Truven Health Analytics Study: Significant Geographic Variation in Commercial Bundled Spend for Joint Replacements

Truven Health Analytics Study: Significant Geographic Variation in Commercial Bundled Spend for Joint Replacements

Press Release Feb 13, 2016

Ann Arbor, Mich. — A new study by Truven Health Analytics found that average bundled spend for major lower joint replacement in the middle-Atlantic region of the U.S. are more than 35 percent higher than spend for the same procedure in the East South Central region.
Truven Health conducted research into the spend for knee and hip replacements ahead of the April 1, 2016, implementation of the Centers of Medicare & Medicaid Services’ (CMS) Comprehensive Care for Joint Replacement (CJR) Model. The new CJR model is a directive aimed to encourage hospitals, physicians, and post-acute care providers to improve care coordination and lower the episode spend for a major lower joint replacement — from the initial hospitalization through 90 days post-surgery. Truven Health conducted the study to help clients make better decisions as they begin to adopt this model.
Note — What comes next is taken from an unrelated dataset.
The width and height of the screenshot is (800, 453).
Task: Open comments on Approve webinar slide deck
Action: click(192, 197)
The study found a significant difference between the bundled payment spend for these procedures in commercially insured populations, with six states in the middle Atlantic ranking highest in the United States for total bundled spend. Key findings include:
• $10,500 price variation per patient based on geography: A 35 percent variation by geographic area in commercially insured bundled pricing, ranging from $29,825 in the least costly region – the East South Central U.S. that includes Alabama, Kentucky, Mississippi and Tennessee – to $40,431 in the Middle Atlantic, the region that includes Delaware, Maryland, New Jersey, New York, Pennsylvania, Virginia, Washington, D.C., and West Virginia.
• Low percentage of spend due to readmissions and post-acute care: Readmissions and post-acute care make up relatively small percentages of average total bundled spend for these procedures, at 2.1 percent and 12.7 percent, respectively. That is in contrast to patterns seen among Medicare’s older population, which spends far more on post-acute care.
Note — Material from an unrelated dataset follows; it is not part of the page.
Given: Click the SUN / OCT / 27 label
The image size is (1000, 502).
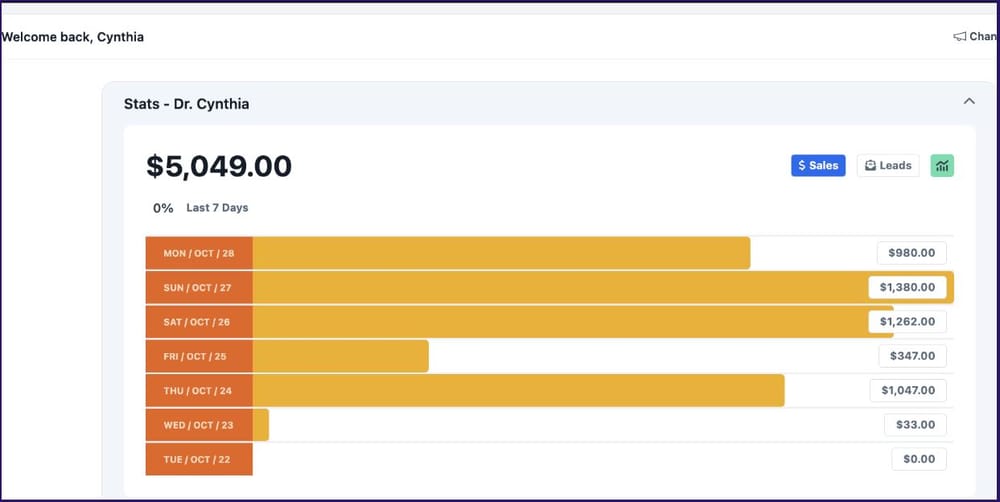Looking at the screenshot, I should (x=199, y=288).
“As providers gear up to adopt the new Medicare CJR model, they need to understand both the magnitude of spend variation by region and the drivers of those spends. And they need to know where they stand in relation to projected target pricing, so they can take action to close payment gaps,” said Bob Kelley, vice president, healthcare analytics at Truven Health Analytics and lead researcher on the study. “Further, we are already seeing interest among commercial payers in applying bundled payments, and they need to know the best way to define pricing for their business and predict what those definitions can do for patient care and the bottom line.”
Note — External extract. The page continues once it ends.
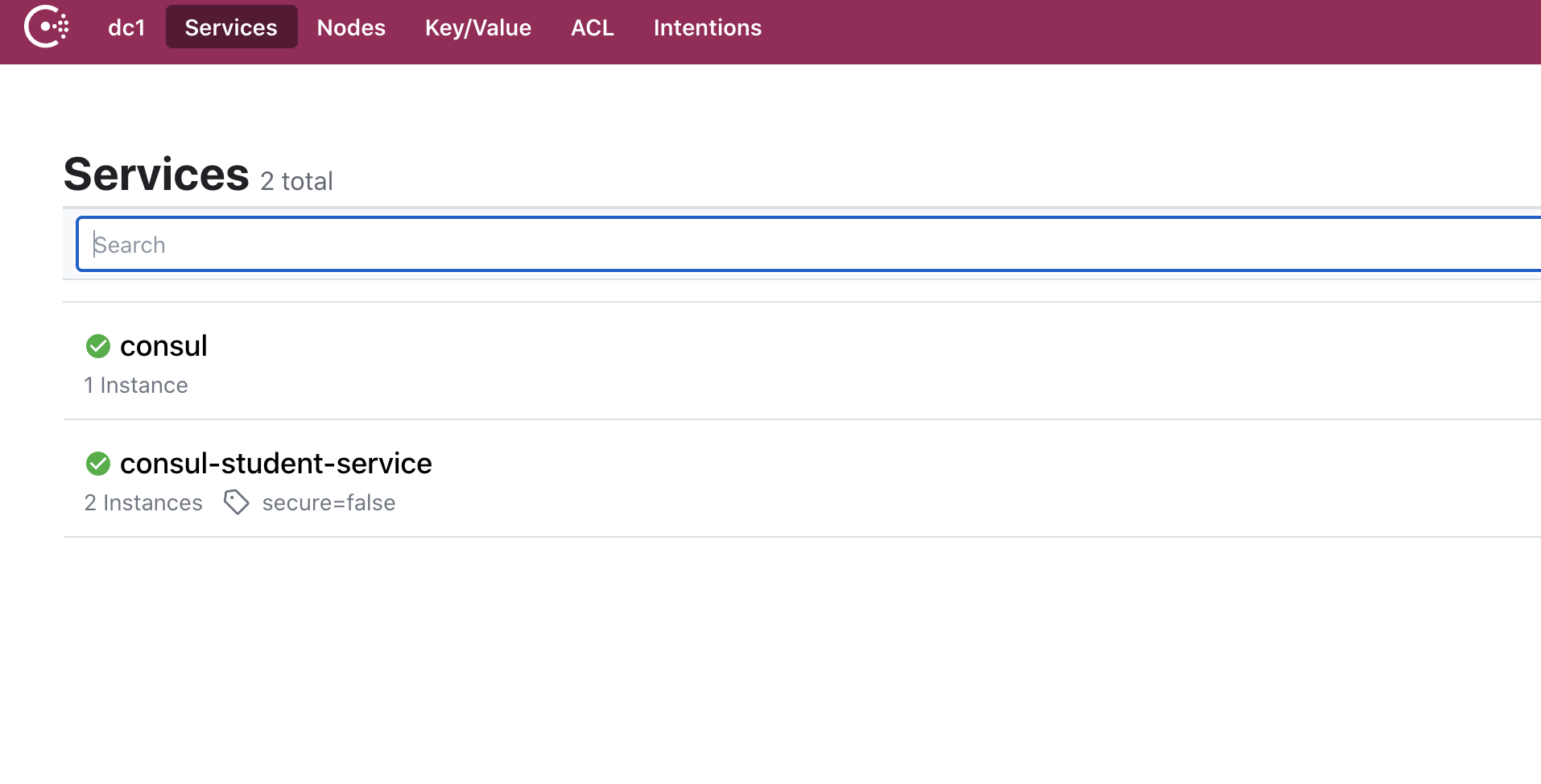The image size is (1541, 784).
Task: Switch to the Services tab
Action: (x=231, y=27)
For this analysis, Truven Health researchers used claims data for 2012 and 2013 from the Truven Health MarketScan® Commercial Database. They selected only patients treated for total knee and total hip replacement who were age 45 to 64 at the time of the procedure. The study based episode length on the CMS final rule of 90 days post-hospital discharge. The study sample included a total of 84,648 individual cases.